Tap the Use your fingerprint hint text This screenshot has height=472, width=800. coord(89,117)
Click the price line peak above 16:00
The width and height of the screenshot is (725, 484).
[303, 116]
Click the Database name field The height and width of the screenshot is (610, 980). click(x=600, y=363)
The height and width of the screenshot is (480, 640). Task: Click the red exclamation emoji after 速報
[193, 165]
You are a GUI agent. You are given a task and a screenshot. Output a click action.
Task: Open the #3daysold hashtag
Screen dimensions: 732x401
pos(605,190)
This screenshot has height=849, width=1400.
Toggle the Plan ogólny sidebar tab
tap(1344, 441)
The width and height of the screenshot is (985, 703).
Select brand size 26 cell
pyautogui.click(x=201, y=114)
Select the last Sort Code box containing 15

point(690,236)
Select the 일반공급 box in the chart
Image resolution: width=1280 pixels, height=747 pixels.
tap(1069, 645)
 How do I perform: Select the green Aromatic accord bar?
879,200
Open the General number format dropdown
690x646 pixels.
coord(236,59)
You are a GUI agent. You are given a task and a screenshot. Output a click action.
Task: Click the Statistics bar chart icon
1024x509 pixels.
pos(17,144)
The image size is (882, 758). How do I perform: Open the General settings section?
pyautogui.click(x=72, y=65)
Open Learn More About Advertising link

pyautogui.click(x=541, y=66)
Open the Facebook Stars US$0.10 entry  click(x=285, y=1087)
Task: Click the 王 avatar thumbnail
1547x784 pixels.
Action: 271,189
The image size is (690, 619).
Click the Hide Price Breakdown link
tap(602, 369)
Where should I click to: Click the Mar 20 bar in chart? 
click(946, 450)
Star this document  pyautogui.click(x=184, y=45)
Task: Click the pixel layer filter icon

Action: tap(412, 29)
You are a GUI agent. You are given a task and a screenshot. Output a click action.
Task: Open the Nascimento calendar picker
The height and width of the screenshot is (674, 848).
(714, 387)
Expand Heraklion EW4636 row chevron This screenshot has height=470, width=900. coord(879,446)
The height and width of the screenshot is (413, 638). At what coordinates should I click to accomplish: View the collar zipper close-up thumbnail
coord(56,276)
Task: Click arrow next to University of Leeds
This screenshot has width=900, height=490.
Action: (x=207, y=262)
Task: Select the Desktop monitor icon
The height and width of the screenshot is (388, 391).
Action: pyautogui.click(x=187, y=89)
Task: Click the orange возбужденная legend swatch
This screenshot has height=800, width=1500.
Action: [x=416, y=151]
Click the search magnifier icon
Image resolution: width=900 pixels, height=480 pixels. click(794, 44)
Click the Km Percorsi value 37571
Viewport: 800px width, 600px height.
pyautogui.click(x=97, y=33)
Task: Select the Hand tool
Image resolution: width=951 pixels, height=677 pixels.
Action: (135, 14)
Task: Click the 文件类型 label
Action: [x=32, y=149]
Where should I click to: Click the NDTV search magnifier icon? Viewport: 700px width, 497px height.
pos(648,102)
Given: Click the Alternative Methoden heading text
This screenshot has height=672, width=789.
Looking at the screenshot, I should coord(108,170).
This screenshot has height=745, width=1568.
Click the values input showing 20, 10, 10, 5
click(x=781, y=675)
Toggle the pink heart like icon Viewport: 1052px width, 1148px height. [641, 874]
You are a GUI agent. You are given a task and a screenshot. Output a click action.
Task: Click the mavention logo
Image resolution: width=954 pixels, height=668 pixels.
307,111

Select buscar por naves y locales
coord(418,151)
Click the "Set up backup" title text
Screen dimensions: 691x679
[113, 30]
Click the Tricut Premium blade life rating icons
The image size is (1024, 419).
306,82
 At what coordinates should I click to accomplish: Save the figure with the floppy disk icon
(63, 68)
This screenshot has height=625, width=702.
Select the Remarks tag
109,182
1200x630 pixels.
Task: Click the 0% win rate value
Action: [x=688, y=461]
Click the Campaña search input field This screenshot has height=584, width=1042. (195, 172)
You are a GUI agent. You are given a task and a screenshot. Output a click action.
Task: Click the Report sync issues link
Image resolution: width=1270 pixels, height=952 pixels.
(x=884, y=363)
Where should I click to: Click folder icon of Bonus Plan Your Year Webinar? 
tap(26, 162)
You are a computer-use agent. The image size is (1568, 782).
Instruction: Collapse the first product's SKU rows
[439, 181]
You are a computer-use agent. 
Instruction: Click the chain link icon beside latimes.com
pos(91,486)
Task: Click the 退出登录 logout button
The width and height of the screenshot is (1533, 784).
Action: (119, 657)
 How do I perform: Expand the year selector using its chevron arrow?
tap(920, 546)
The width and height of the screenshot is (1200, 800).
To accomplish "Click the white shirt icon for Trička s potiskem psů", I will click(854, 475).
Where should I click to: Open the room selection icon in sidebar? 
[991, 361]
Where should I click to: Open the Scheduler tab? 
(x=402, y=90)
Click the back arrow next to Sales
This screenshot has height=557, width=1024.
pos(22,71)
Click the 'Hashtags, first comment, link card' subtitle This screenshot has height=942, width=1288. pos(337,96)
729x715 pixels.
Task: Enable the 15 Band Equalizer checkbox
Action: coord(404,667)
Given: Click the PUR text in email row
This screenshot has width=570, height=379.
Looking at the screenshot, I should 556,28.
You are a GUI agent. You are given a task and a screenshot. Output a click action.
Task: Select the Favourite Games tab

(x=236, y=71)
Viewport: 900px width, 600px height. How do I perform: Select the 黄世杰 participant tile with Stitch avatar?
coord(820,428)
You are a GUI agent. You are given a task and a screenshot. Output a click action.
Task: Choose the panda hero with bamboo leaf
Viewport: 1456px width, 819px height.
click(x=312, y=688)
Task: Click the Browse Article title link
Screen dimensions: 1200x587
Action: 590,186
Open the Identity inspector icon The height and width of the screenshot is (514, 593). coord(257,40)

■ WORK TO BE COMPLETED
Reproduce only this range: the first line of the data above through the line with "The width and height of the screenshot is (985, 703).", both included, exactly as written.

■ EXPECTED ANSWER
Tap the Use your fingerprint hint text This screenshot has height=472, width=800. coord(89,117)
Click the price line peak above 16:00
The width and height of the screenshot is (725, 484).
[303, 116]
Click the Database name field The height and width of the screenshot is (610, 980). click(x=600, y=363)
The height and width of the screenshot is (480, 640). Task: Click the red exclamation emoji after 速報
[193, 165]
You are a GUI agent. You are given a task and a screenshot. Output a click action.
Task: Open the #3daysold hashtag
Screen dimensions: 732x401
pos(605,190)
This screenshot has height=849, width=1400.
Toggle the Plan ogólny sidebar tab
tap(1344, 441)
The width and height of the screenshot is (985, 703).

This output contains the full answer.